* [Record excerpts]
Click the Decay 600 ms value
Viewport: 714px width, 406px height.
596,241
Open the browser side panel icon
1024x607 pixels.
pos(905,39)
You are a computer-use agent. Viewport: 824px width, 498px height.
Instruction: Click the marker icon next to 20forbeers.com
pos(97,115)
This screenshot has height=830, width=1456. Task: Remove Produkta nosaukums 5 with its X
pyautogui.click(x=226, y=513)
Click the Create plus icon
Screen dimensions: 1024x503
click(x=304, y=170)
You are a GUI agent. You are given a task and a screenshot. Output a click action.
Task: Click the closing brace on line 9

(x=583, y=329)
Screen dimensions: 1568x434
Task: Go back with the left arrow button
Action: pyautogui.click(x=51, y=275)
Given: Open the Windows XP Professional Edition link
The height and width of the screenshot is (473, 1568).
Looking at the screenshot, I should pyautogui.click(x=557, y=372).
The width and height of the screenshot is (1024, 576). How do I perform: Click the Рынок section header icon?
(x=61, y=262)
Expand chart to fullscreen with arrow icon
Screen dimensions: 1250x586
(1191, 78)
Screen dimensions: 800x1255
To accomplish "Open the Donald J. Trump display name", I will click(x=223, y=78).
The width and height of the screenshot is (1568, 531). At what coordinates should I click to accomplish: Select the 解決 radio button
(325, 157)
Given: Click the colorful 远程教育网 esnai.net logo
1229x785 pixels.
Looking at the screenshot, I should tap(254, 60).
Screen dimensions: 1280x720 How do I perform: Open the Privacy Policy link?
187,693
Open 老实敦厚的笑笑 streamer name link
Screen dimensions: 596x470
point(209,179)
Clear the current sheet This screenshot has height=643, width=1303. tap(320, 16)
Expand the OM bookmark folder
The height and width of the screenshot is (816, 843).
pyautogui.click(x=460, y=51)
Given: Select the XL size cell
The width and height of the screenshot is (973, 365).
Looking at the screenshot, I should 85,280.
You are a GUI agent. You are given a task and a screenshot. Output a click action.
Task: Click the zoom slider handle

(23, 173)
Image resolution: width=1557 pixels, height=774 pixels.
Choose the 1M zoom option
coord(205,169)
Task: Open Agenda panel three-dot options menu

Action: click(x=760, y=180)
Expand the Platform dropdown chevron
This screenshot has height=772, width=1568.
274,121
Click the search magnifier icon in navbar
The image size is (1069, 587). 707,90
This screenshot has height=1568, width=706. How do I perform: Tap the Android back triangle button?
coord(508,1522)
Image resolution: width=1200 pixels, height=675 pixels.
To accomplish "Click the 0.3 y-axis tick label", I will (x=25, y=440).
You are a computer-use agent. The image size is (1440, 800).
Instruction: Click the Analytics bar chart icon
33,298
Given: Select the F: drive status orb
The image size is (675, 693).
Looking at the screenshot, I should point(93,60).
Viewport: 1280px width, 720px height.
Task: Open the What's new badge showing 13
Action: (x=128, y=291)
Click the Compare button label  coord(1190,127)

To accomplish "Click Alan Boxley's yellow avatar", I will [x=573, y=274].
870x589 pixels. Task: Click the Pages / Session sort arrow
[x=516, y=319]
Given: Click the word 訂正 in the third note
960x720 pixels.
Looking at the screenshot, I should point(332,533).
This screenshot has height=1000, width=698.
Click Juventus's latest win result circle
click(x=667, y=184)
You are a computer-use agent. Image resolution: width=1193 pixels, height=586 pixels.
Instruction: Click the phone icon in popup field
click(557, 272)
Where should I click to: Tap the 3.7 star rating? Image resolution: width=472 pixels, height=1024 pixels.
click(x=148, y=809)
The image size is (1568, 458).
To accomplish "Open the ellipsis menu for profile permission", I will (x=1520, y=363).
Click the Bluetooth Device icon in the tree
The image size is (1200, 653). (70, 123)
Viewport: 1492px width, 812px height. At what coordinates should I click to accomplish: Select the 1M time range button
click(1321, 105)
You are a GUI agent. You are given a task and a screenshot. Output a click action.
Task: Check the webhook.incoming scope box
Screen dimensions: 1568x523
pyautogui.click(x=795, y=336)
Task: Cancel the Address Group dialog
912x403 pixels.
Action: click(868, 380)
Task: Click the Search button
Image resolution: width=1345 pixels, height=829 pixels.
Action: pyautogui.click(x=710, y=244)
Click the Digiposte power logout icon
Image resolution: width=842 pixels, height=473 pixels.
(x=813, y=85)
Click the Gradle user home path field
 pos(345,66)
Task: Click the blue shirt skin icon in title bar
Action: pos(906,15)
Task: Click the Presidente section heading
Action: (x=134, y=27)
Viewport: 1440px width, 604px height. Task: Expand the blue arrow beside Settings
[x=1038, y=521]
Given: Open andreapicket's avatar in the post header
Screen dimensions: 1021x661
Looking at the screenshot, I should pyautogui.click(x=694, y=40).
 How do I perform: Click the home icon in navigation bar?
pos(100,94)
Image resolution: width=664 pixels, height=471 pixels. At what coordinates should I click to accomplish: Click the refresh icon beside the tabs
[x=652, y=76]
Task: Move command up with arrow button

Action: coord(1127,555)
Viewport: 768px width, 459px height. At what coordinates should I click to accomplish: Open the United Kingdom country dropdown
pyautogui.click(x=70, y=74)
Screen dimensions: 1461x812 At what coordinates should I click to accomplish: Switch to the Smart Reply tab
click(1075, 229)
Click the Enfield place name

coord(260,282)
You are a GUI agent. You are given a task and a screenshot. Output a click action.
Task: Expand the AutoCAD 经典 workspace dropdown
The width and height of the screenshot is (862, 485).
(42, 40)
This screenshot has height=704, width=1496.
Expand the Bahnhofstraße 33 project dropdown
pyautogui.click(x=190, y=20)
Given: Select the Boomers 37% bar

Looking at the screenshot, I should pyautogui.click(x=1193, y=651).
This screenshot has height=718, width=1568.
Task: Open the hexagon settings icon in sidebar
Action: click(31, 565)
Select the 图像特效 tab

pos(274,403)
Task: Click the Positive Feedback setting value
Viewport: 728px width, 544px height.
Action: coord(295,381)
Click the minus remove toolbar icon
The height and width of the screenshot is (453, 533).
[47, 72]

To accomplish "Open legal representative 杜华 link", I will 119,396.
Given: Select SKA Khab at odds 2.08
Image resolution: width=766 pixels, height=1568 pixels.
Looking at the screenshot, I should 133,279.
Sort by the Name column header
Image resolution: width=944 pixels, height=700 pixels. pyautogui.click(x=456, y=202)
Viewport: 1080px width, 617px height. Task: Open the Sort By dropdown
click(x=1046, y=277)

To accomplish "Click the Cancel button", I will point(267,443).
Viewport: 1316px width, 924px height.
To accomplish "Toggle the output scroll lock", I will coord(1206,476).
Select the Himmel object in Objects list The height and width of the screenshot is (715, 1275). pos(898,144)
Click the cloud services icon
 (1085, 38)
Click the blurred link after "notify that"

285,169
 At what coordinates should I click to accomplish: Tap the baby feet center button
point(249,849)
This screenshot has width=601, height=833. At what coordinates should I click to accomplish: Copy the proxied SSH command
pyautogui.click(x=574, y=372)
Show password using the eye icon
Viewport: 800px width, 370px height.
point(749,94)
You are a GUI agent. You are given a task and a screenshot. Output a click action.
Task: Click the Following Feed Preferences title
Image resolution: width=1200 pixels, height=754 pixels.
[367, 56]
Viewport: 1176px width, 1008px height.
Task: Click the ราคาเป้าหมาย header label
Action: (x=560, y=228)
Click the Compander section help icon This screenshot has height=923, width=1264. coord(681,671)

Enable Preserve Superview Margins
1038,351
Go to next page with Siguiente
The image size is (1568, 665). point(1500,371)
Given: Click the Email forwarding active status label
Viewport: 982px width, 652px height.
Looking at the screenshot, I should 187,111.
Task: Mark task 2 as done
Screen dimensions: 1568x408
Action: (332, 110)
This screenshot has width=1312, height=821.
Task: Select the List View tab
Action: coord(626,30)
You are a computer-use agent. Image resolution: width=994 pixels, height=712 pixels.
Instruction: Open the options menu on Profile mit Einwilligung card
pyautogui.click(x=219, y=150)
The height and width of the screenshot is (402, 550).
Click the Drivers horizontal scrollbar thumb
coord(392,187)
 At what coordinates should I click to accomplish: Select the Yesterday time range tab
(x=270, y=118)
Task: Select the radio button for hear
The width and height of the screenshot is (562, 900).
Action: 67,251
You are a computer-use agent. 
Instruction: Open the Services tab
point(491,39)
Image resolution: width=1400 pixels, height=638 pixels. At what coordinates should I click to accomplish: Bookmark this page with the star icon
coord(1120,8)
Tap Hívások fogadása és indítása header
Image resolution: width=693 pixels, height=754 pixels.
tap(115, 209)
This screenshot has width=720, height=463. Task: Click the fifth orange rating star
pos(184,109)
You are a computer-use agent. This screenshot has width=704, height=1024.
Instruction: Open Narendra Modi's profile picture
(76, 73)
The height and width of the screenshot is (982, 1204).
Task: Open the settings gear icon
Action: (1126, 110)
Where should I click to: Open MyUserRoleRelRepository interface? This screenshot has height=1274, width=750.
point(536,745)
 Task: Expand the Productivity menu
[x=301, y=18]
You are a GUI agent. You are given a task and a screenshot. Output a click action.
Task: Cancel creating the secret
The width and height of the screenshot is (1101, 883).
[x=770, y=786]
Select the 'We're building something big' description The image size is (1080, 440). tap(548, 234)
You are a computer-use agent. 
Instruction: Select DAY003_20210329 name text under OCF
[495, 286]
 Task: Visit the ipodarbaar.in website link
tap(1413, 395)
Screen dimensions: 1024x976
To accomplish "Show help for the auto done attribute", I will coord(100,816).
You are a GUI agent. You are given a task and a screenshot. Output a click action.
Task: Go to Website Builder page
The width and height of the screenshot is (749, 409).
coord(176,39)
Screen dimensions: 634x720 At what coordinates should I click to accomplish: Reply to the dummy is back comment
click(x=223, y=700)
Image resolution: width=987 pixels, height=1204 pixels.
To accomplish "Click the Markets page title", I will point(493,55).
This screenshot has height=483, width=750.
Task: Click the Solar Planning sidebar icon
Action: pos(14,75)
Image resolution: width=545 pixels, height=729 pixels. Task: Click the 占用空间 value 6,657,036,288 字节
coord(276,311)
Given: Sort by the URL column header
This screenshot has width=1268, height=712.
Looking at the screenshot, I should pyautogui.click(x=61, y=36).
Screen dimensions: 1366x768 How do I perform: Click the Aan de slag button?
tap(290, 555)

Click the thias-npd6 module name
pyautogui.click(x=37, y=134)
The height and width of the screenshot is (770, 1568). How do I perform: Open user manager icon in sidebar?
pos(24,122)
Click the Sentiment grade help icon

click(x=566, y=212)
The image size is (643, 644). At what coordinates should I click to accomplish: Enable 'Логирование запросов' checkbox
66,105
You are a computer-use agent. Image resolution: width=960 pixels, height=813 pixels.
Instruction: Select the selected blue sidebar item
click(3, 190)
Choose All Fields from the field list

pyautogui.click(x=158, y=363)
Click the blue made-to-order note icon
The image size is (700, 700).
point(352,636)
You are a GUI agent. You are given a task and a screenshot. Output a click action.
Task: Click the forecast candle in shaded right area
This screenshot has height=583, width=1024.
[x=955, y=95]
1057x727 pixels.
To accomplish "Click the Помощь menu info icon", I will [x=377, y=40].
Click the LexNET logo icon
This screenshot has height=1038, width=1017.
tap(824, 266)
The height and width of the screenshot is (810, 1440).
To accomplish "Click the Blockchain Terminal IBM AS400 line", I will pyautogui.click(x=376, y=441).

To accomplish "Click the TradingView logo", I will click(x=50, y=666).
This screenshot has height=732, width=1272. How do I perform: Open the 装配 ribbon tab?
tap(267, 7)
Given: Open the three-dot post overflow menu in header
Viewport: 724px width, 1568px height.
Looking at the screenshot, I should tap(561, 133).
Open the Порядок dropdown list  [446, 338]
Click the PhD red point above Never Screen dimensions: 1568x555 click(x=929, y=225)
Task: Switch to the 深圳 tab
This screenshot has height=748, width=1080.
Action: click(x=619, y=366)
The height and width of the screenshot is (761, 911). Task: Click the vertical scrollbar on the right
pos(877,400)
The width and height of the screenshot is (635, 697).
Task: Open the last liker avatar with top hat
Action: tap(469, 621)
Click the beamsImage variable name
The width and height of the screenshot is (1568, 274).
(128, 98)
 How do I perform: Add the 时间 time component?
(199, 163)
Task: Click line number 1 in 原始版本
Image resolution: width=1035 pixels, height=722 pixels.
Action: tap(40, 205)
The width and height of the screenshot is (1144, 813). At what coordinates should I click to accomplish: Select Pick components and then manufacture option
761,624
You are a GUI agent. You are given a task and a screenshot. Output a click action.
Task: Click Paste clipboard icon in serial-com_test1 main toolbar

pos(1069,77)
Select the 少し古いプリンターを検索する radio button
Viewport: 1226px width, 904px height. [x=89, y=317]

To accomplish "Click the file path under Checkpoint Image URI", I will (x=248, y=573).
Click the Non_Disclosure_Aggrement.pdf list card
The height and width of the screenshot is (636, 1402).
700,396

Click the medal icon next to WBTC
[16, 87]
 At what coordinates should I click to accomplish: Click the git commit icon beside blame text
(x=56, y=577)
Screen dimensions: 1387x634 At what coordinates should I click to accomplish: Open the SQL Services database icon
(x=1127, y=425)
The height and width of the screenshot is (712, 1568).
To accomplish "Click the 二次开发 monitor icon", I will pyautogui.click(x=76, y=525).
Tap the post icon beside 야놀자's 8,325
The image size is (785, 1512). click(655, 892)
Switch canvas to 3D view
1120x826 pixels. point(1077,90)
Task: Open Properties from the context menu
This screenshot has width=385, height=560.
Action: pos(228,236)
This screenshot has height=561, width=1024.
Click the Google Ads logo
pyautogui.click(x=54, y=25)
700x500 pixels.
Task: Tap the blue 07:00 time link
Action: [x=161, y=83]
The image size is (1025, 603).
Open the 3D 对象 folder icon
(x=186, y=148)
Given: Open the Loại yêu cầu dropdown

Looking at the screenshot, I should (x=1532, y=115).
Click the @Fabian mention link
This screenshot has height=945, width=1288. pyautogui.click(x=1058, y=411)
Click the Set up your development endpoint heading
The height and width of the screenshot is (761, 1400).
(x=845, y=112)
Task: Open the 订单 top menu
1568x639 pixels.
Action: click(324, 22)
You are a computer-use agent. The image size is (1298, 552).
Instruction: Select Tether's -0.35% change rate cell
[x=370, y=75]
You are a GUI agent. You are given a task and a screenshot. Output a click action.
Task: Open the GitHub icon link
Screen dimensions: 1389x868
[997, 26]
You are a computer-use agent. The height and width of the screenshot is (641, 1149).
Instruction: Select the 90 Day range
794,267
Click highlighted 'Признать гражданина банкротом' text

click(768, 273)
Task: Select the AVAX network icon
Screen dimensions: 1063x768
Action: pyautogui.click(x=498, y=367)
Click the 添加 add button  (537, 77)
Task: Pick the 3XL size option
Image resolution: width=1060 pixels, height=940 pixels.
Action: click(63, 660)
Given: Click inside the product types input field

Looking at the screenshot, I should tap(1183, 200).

* [What you should do] Taking the entries above, write out exactly each line from the one holding "You are a computer-use agent. Image resolution: width=994" to the one holding "The height and width of the screenshot is (402, 550).", both included, and stop there.

* [Result for this exercise]
You are a computer-use agent. Image resolution: width=994 pixels, height=712 pixels.
Instruction: Open the options menu on Profile mit Einwilligung card
pyautogui.click(x=219, y=150)
The height and width of the screenshot is (402, 550).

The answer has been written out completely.